Cases in U.S. Southwest correlate with cyclic changes in Pacific ocean temperature

By Janet Raloff

Web edition: September 9, 2010

Warmer, drier conditions in the Southwest may be bad for gardeners, real estate developers and fish, but this climatic trend promises to depress the risk of bubonic plague, an international team of scientists reports. Their new study correlates changes in long-term climatic patterns with incidence of the deadly bacterial pestilence, one spread by fleas living on and around mice and other rodents.

The El Niño Southern Oscillation and Pacific Decadal Oscillation are two major patterns of Pacific climate variability, which operate on very different scales. El Niño events, also known as ENSOs, tend to last for 6 to 18 months and most directly impact water temperatures in the eastern tropical Pacific. Pacific Decadal Oscillations, or PDOs, persist for 20 to 30 years at a time, bringing long-term swings in sea temperatures, mostly to the northeastern Pacific.

Both drive North American climate, setting in motion relatively long-lasting patterns of warmer, wetter weather.

Nils C. Stenseth of the University of Oslo’s Centre for Ecological and Evolutionary Synthesis in Norway and a team of colleagues (from institutions including the U.S. Centers for Disease Control and Prevention) have now linked these patterns of climate variability with ebbs and flow in annual plague incidence from 1950 through 2005. “The underlying mechanism could involve changes in precipitation and temperatures that impact both hosts and vectors,” the researchers write in the September American Journal of Tropical Medicine and Hygiene.

Stenseth and his coworkers described the general idea a couple years ago in a paper that linked cyclical changes in human plague with climate anomalies driven by PDOs. In the new paper, they find that adding ENSO data leads to even better prediction of the likelihood of up ticks in plague cases.

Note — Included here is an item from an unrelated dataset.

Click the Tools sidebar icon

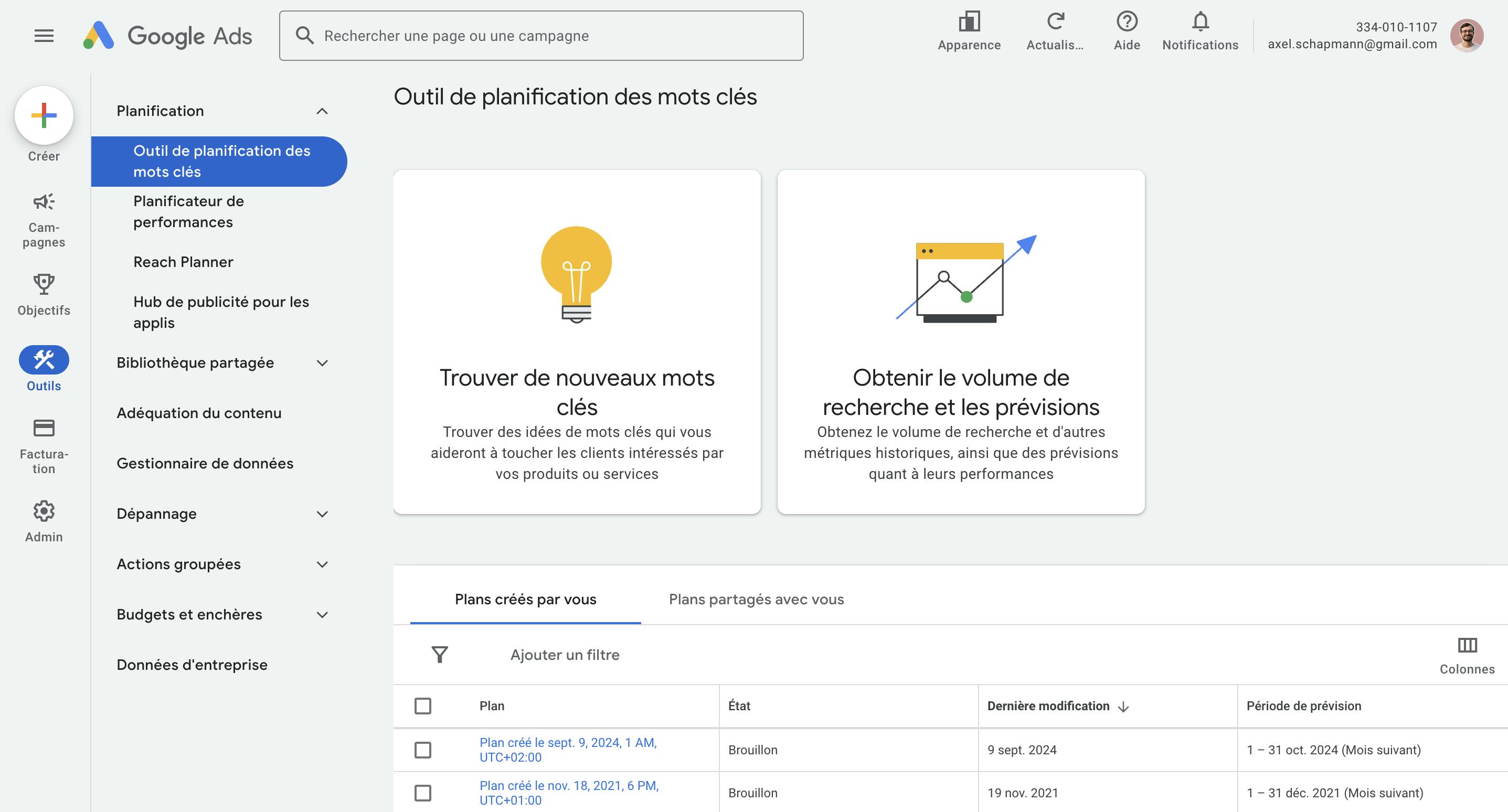44,360
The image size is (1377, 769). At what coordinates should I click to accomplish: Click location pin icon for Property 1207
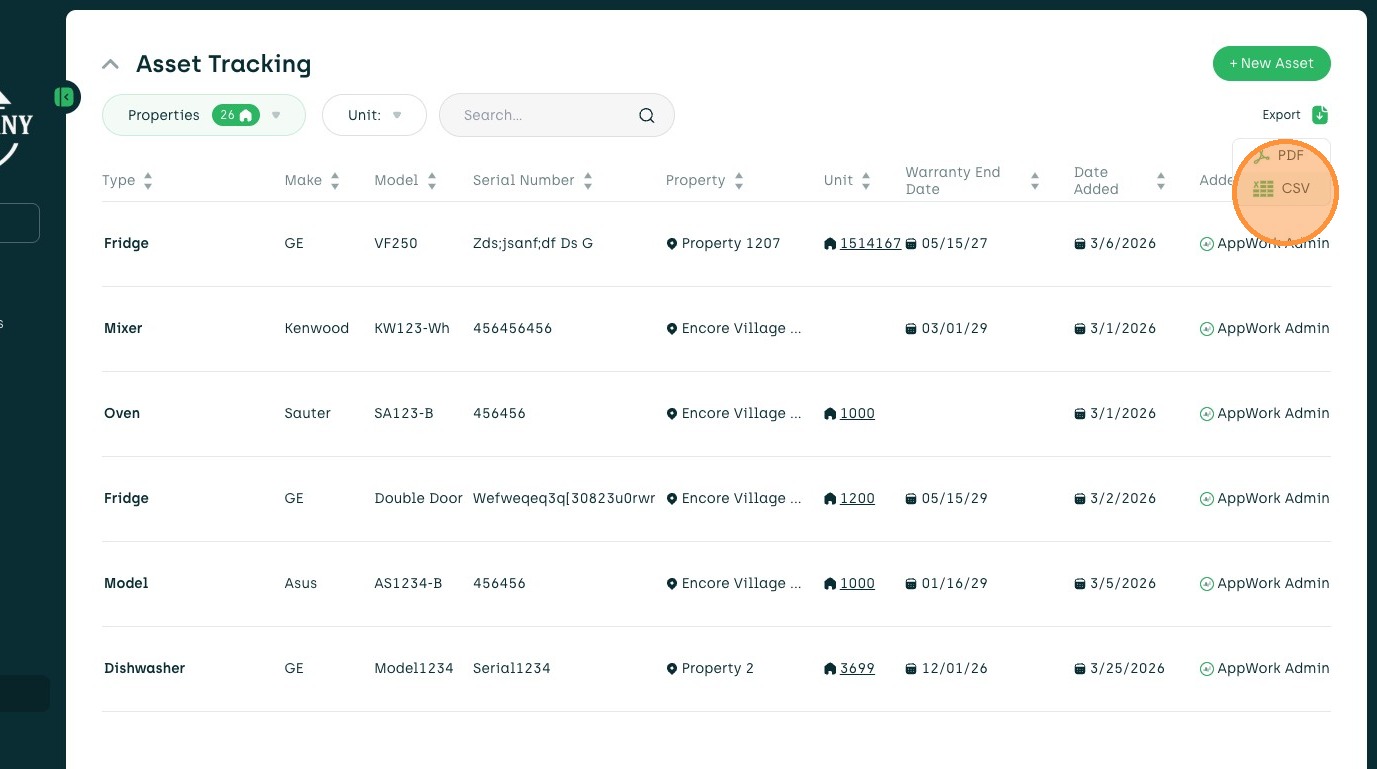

More moisture fuels the growth of food for rodents, and wetter weather often encourages mice and rats to infest homes — ferrying any fleas with them. Indeed, ENSO-linked anomalous moisture was the hypothesis tendered to explain a deadly rodent-borne outbreak of another virus in the usually arid Southwest, something I wrote about 15 years ago.

Then as now, confirming such hypotheses would require blood or flea-sampling data to see whether increased rodent densities indeed fostered elevated populations of plague-carryng fleas, Stenseth’s group observes.

But the idea certainly makes ecological sense. Greater snowfalls in winters during ENSO and PDO cycles can build up strong water reservoirs that parcel out their life-giving moisture during the spring and summer months. In recent years, the mountainous West “has been losing snow in favor of relatively more rain and earlier snowmelt across a broad region,” the scientists note. This has led to warmer springs and summers and drier soils.

Such changes pose problems for fleas. Their survival diminishes as the temperature climbs and humidity drops. And above-ground conditions may not offer a good gauge of the environment that fleas experience. In rodent burrows, “humidity depends more on past rainfall and soil type than on the humidity of air outside,” the scientists note. Summer soil moisture tends to reflect snow accumulations the winter before and the date of spring snow melts (with earlier ones leading to drier soils).

As the globe warms, fleas are likely to find the West increasing arid and unwelcoming. So plague cases should remain low or even fall, the researchers conclude. Except, that is, when short-term climate fluctuations bring cooler, wetter weather. Or, they add, if people “in places like New Mexico” continue to expand home construction into wildlands — a domain where rodents reign.